Sadly, I have seen religious terrorism in church. Every pastor I know has had to deal with “well-intentioned dragons” who undermine and attack clergy. Psalm 35 is written for you! What’s so great about it is that it asks God to deal with the naysayers, not us. There are people in the United Methodist Church that have wreaked havoc in every General Conference to which I’ve been elected. In six GC’s since 1996 I’ve been slapped, spit on, and threatened. I’ve seen meetings where hundreds of delegates from all over the world have gathered, at a cost of $100,000 per minute, shut down by a vocal party of a contrasting few who, for the most part, were not even United Methodists. The worst experience was in 2004 at Pittsburgh when a protest group smashed the Communion Chalice on the floor. These harsh tactics have not helped anyone’s cause.

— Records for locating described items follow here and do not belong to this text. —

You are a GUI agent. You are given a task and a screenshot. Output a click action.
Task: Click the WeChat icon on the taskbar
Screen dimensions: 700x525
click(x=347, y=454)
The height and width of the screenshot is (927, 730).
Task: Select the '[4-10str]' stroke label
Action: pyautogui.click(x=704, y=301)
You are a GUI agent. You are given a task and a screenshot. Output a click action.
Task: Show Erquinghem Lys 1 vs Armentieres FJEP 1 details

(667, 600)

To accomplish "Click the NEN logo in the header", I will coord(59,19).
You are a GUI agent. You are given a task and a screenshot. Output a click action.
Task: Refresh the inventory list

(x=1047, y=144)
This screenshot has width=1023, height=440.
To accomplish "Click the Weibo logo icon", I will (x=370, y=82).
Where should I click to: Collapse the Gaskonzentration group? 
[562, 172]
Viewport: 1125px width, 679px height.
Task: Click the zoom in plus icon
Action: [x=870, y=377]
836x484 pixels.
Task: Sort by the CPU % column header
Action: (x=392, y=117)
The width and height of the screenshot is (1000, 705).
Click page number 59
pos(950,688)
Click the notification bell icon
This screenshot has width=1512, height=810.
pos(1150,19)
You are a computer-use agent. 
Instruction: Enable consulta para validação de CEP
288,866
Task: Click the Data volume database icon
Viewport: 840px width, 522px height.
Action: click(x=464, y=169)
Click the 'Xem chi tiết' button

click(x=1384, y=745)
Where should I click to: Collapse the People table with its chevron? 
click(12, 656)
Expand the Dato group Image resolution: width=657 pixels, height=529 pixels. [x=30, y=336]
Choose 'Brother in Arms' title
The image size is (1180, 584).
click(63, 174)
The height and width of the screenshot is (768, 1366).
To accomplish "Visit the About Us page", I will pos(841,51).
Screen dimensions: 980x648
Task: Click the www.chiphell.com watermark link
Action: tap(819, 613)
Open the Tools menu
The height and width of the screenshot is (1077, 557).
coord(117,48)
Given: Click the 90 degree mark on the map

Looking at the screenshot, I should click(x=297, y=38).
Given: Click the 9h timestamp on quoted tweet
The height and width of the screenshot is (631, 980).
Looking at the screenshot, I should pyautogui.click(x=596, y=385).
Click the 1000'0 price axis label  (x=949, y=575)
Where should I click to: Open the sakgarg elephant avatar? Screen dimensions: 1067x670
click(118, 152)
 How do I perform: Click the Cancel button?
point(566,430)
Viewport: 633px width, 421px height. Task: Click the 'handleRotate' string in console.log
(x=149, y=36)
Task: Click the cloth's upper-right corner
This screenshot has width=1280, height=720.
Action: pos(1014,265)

If we are to make progress in justice and harmony in this world, it must be done by showing the strength of love and meekness. Inflaming others through the world’s tactics reminds me of Jesus’ words to Peter in Gethsemane: “Put your sword away, Peter. Those that live by the sword, shall die by it.” May we embrace peace and meekness, however illogical or painful it is. May we expose the deeds of darkness by rising above it through our good deeds, not with the torches of hateful rhetoric or foul actions. It is so counter cultural to live a life that “rolls over and takes it,” but I would rather be like Jesus than a religious terrorist. In our world of quid pro quo and “eye for an eye,” we must avoid revenge and worldly anger. We’re better than that! We follow the Prince of Peace.